Le paysage politique allemand à l’épreuve des élections européennes

Le paysage politique allemand à l’épreuve des élections européennes
 Joseph de Weck
Auteur
Expert associé - Allemagne

Les enjeux nationaux du scrutin européen, et leurs répercussions, dans un second temps, sur la politique européenne, occupent les esprits en France comme outre-Rhin. Alors que la coalition hétéroclite (alliage des sociaux-démocrates SPD, des Verts et des libéraux FDP) du chancelier SPD Olaf Scholz, qui succédait le 8 décembre 2021 à Angela Merkel, est mise en difficulté, comment les élections de juin pourraient-elles reconfigurer le paysage politique allemand ? Fragmentation politique, avenir du soutien à l’Ukraine, enjeu du vote des jeunes dès 16 ans, montée des extrêmes : notre nouvel expert associé Joseph de Weck décrypte à travers quatre questions clefs les enjeux que revêt pour l’Allemagne - et ses partenaires - une élection sous tension.

Les élections européennes de juin constitueront un premier test national pour la coalition du chancelier Olaf Scholz. Quatre questions majeures pour l’Allemagne et sa place dans l’Union européenne pourraient trouver une réponse lors de ce scrutin. Y aura-t-il des élections anticipées ? L’Allemagne doit-elle s'habituer à être gouvernée par des coalitions tripartites instables ?Olaf Scholz sera-t-il en mesure de maintenir son soutien substantiel, mais mesuré, à l’Ukraine ? Et quel sera l’impact de l’instauration du vote dès 16 ans pour les jeunes, mesure mise en place spécifiquement pour le scrutin européen de juin ?

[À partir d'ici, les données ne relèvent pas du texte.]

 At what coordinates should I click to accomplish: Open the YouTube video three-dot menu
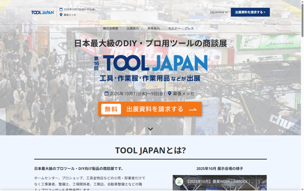[x=259, y=182]
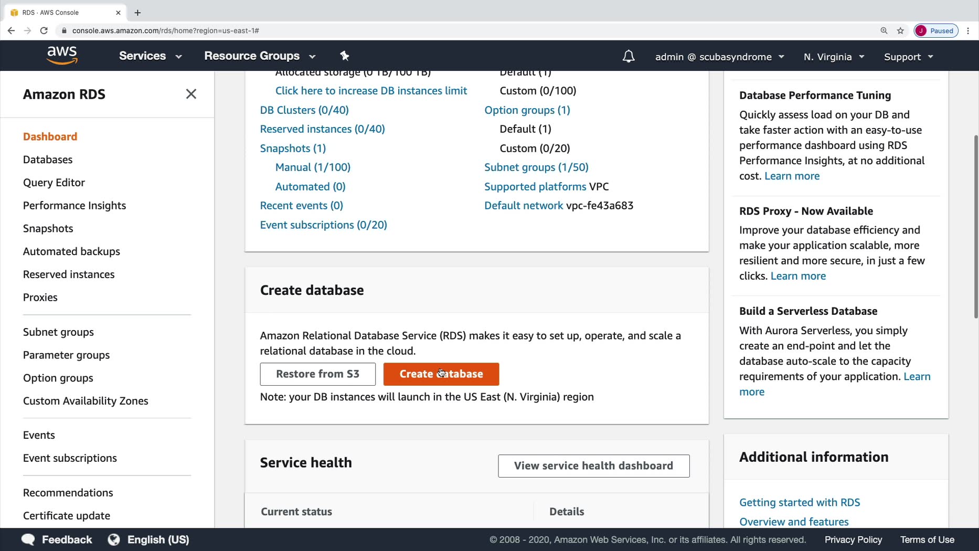979x551 pixels.
Task: Reload the browser page
Action: pyautogui.click(x=44, y=30)
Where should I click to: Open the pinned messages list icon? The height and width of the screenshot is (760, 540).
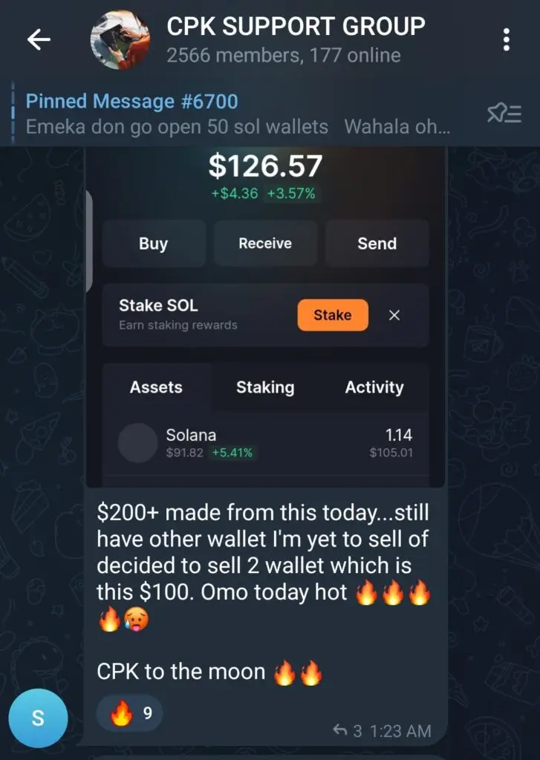504,114
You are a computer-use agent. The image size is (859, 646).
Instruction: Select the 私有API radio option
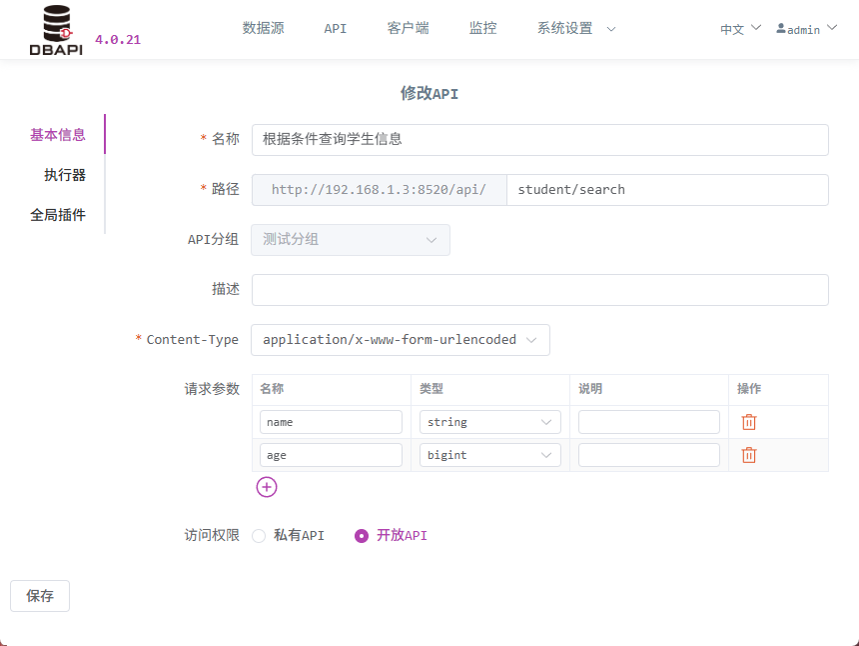(x=259, y=536)
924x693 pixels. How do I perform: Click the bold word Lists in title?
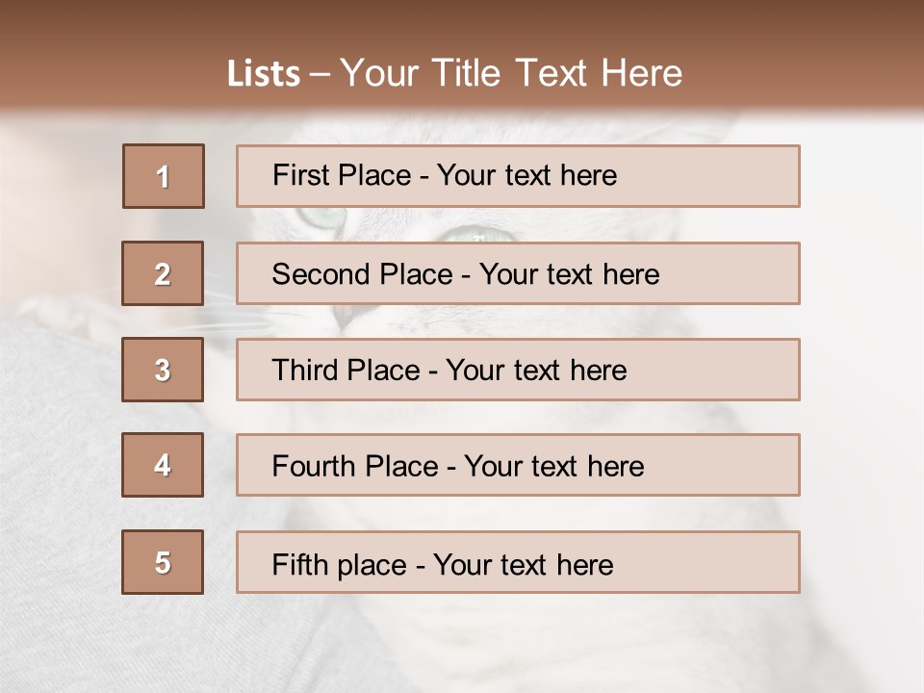pyautogui.click(x=264, y=73)
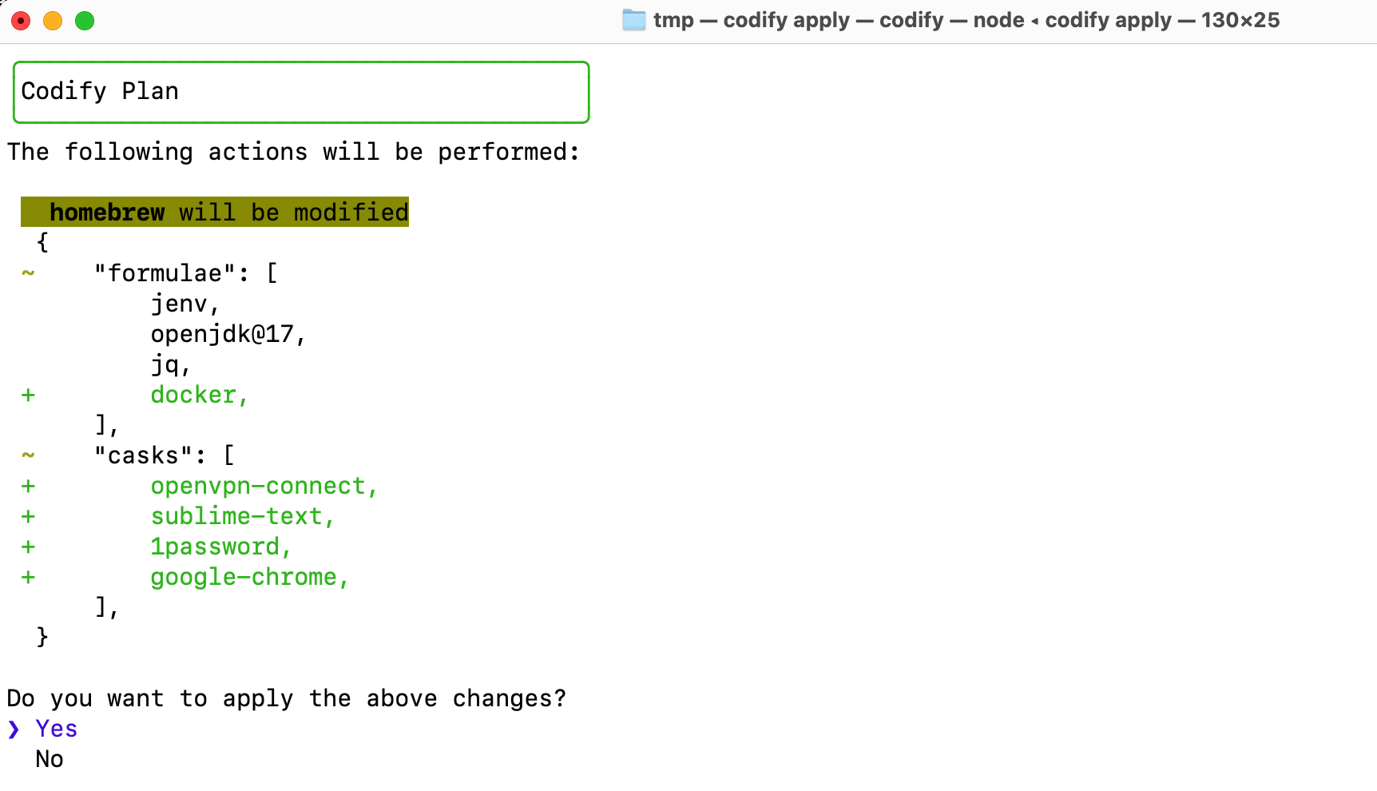Click the Codify Plan boxed heading
Viewport: 1377px width, 791px height.
(x=100, y=91)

Des élections anticipées se profilent-elles à l'horizon ?

À Paris, les spéculations des journalistes vont bon train pour savoir si le parti Les Républicains pourrait, par une motion de censure, faire tomber le gouvernement Attal et provoquer des élections anticipées. Il en va de même en Allemagne : Berlin s’interroge sur l’avenir de la coalition tripartite menée par le chancelier Scholz du Parti social-démocrate (SPD), où l’un des trois partenaires de la coalition, le petit Parti libéral-démocrate (FDP), s’est effondré dans les sondages.

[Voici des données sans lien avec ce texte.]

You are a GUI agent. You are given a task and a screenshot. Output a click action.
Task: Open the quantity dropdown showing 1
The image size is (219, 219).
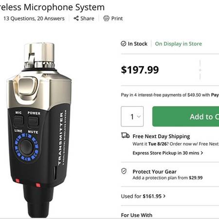pos(132,116)
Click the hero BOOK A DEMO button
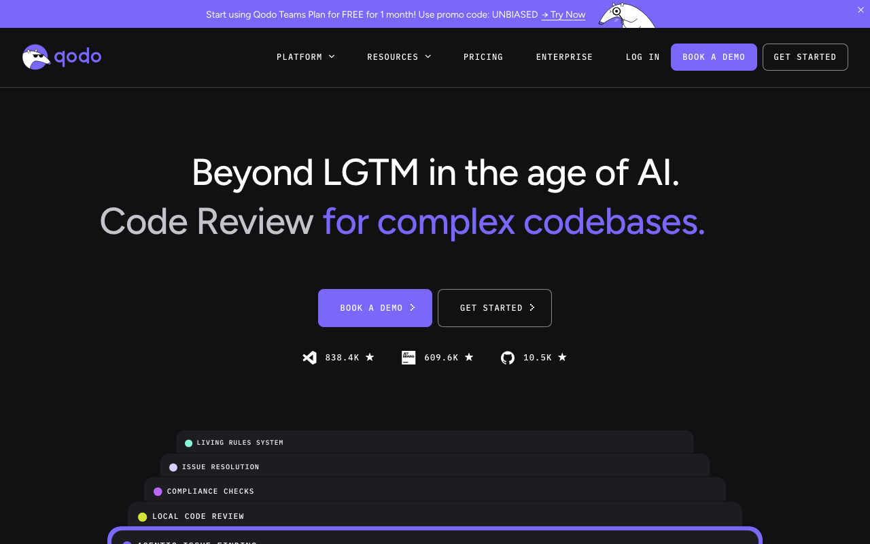Screen dimensions: 870x544 (375, 307)
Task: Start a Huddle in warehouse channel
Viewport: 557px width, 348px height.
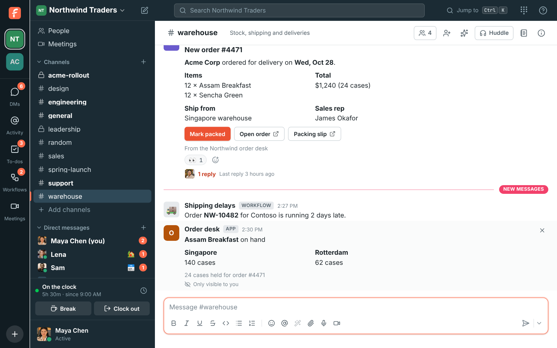Action: [494, 33]
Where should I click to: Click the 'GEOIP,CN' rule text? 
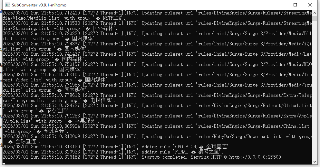(186, 147)
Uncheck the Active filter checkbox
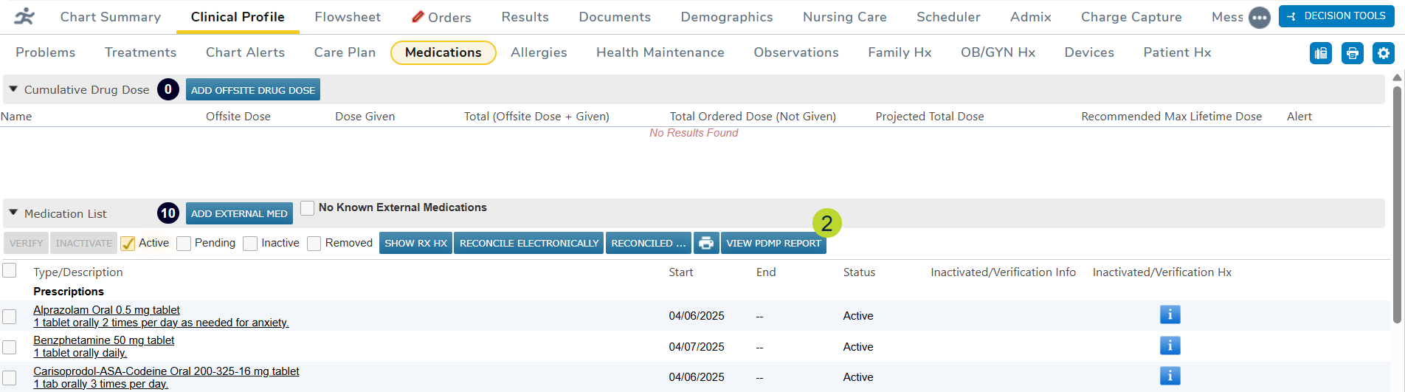Image resolution: width=1405 pixels, height=392 pixels. point(128,244)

En effet, si lors des élections fédérales de 2021, le parti FDP du ministre des Finances Christian Lindner avait obtenu 11,4 % des voix, il a depuis subi une hémorragie au profit des Chrétiens-démocrates (CDU/CSU) et du parti d'extrême-droite "Alternative für Deutschland" (AfD). Avec quelque 4 % dans les sondages, les libéraux du FDP sont désormais menacés dans leur existence puisque, pour siéger au Bundestag, un parti doit recueillir au moins 5 % des voix.

Si l'affaiblissement du FDP se confirme lors des élections européennes, Christian Lindner subira une très forte pression pour quitter la coalition Scholz.

Si l'affaiblissement du FDP se confirme lors des élections européennes, Christian Lindner subira une très forte pression pour quitter la coalition Scholz. D’ores et déjà, lors d’un référendum interne en janvier, 47,76 % des membres du FDP avaient voté en faveur d’une rupture de la coalition. De nombreux libéraux estiment avoir concédé trop de compromis à l’égard de leurs deux partenaires, le SPD et les Verts, pour se maintenir au pouvoir.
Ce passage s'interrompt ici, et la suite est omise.